[WIP] Allow Node strategies to run with informers #488

damemi · 2021-01-25T18:47:48Z

/kind feature

k8s-ci-robot · 2021-01-25T18:48:08Z

[APPROVALNOTIFIER] This PR is APPROVED

This pull-request has been approved by: damemi

The full list of commands accepted by this bot can be found here.

The pull request process is described here

Needs approval from an approver in each of these files:

~~OWNERS~~ [damemi]

Approvers can indicate their approval by writing /approve in a comment
Approvers can cancel approval by writing /approve cancel in a comment

ingvagabund

As long as an operator is used to deploy both instances of descheduler (in both modes) and assuming the same config file gets used (each mode will just filter out what's not relevant), this change should be seemingly transparent for a user. Without an operator, one will need to maintain both a CronJob and a Deployment.

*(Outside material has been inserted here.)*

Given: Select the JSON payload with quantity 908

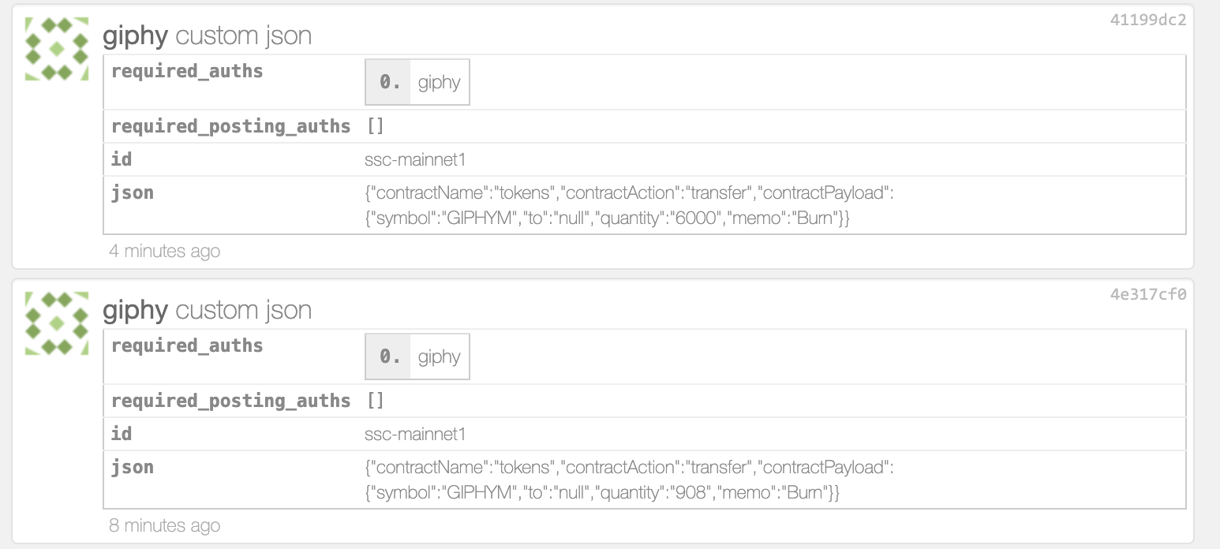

In any case there will be two instances of a descheduler running which might interfere with each other. With strategies no longer running in sequence, we need to revisit the code for potential races. Also, improve some error message where an eviction failed (e.g. due to non-existing pod). We might also need to add a mechanism which will make sure both mode instances are ran over separate sets of pods (e.g. label selector filtering) to minimize interference.

ingvagabund · 2021-01-26T10:29:27Z

pkg/descheduler/strategies/types.go

+)
+
+// StrategyFunction defines the function signature for each strategy's main function
+type StrategyFunction func(


I'd rather keep this type private until we discuss how to refactor the way strategies are initialized.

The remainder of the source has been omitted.